Sunday, July 02, 2006

Over the course of summer school we were supposed to videotape ourselves teaching and then react to what we saw. I thought it was a pretty solid idea, given that perception and reality are two completely different things when it comes to public speaking.

I decided to videotape my first of three 50-minute lessons on Wednesday. I had conceptualized my day as "the essay as a museum," and used an extended metaphor about the planning and building of an art museum to get across the main points of "building" an essay: outlining as the blueprint, museum patrons as your audience, etc. The first period - the one I videotaped - was all about the planning/blueprint of an essay, and we spent all 50 minutes designing an outline to answer the following question:

"A group of local parents has become concerned over the content of your class after they learned Mr. E. had assigned “The Tell-Tale Heart” for reading. The school board will meet tomorrow night to decide whether or not “The Tell-Tale Heart” should be banned from local schools. You have been asked to make a presentation at that meeting so that the members of the school board can hear a student opinion. What do you tell them?

"Please outline and write a well-developed essay that makes a strong, clear, and well-supported persuasive argument either for or against banning the short story from school. The essay should be in the traditional five-paragraph format: An introductory paragraph with a good topic sentence, three body paragraphs giving evidence and support for your argument, and a closing paragraph that provides a good review of your argument."

Given that we had read "The Tell-Tale Heart" a week earlier, I thought the lesson topic tied prior knowledge together with a somewhat new approach (most of these kids had never encountered the 5-paragraph essay before this summer school).

To be honest, I thought my lesson plan for that day was the best I had developed the entire summer, and looked forward to viewing the film of myself teaching it.
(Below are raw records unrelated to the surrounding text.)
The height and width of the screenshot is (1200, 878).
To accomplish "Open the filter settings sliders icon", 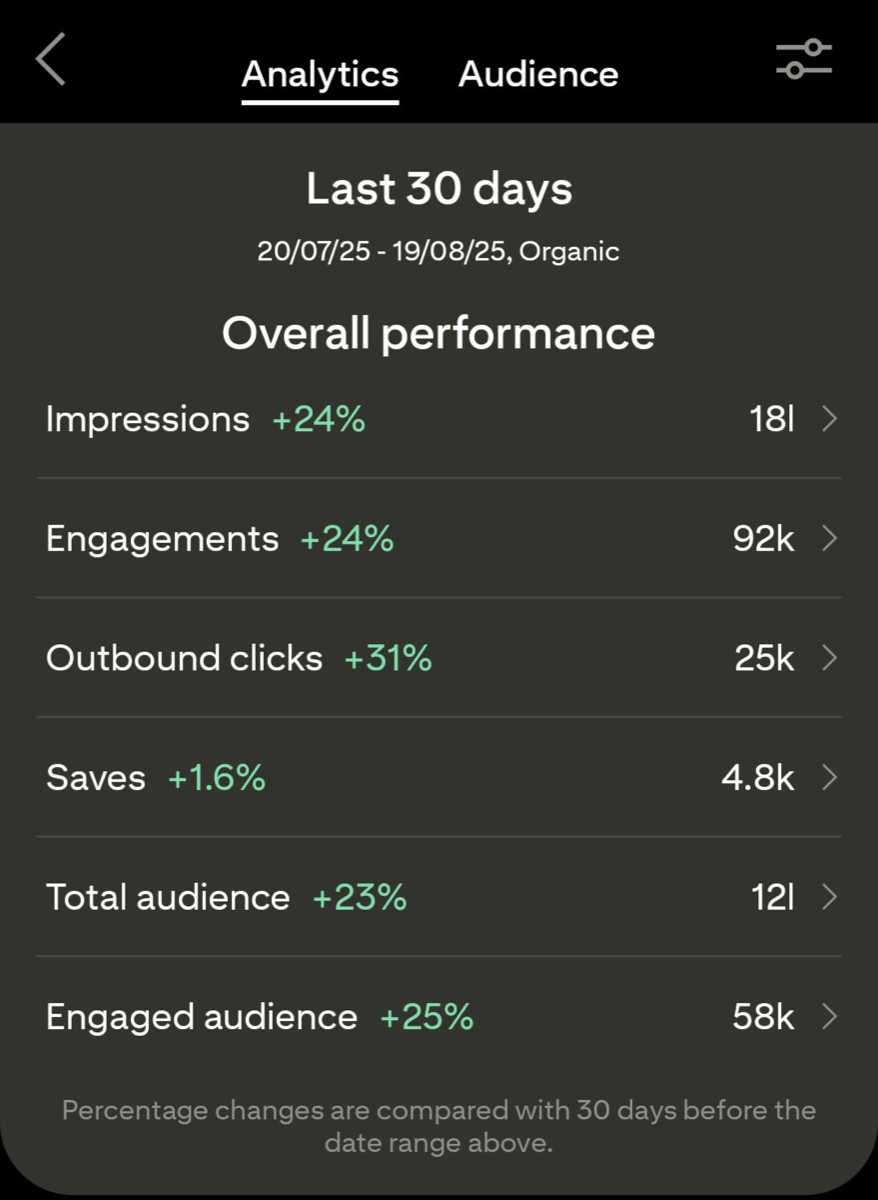I will (x=804, y=59).
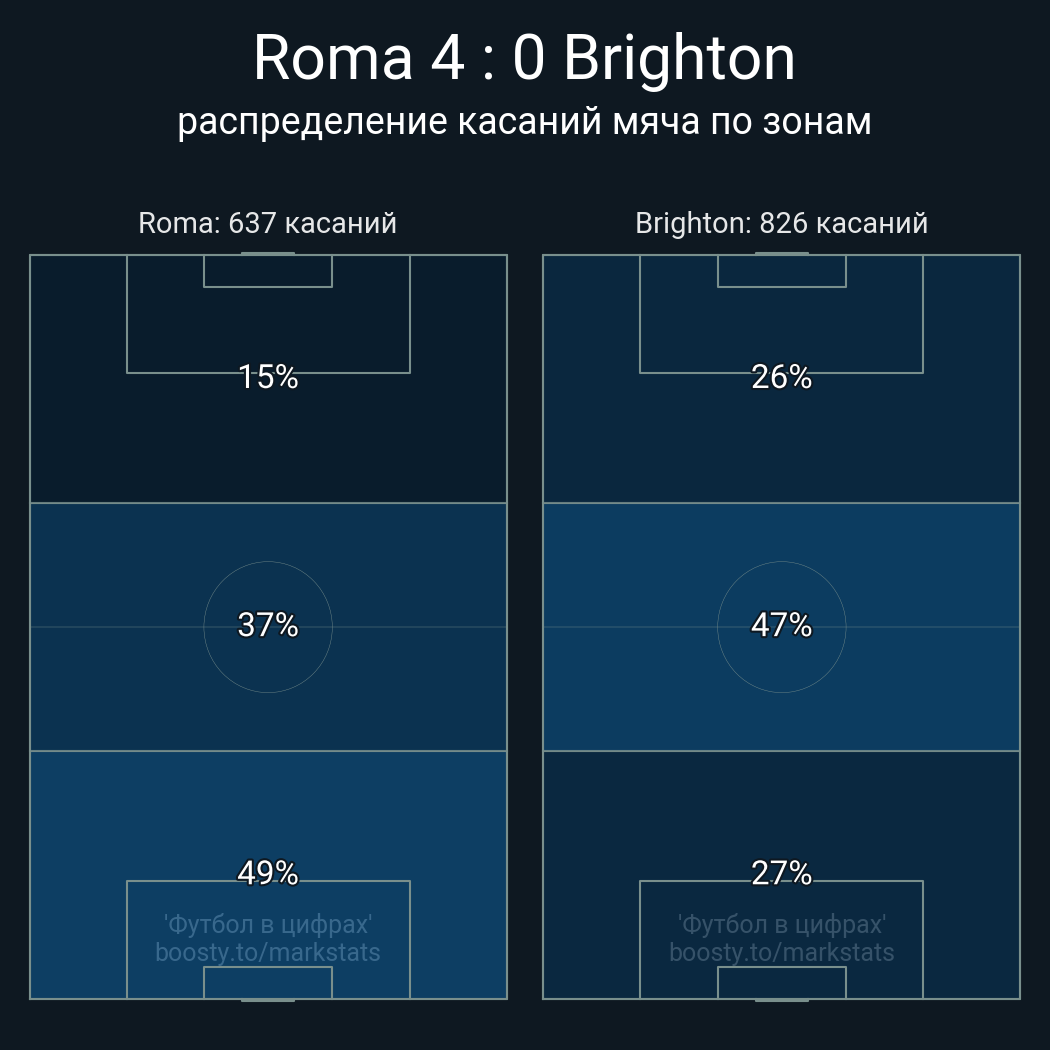Click Brighton's 26% attacking third label
This screenshot has width=1050, height=1050.
[x=781, y=377]

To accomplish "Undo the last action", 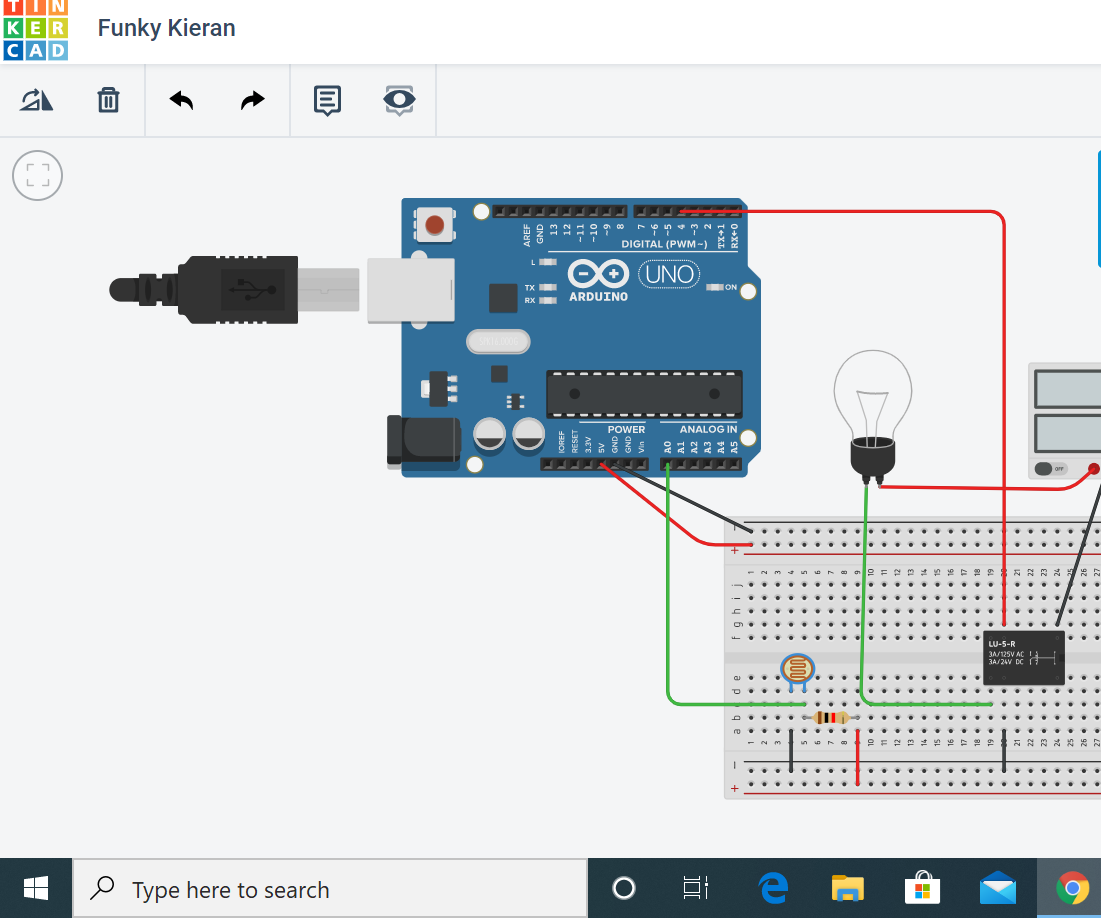I will [x=181, y=100].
I immediately noticed that I continue to stumble over numerous words, use horrible grammar at points, and commonly make some words run into each other. This, more than anything, is what I must work on. Every time I pause to say "umm...", to think of a good example, or to plan my next move, my students have the opportunity to do thinking of their own, which is commonly along the lines of, "what should I do Friday night?" instead of, "is the 'Tell-Tale Heart' really that violent?"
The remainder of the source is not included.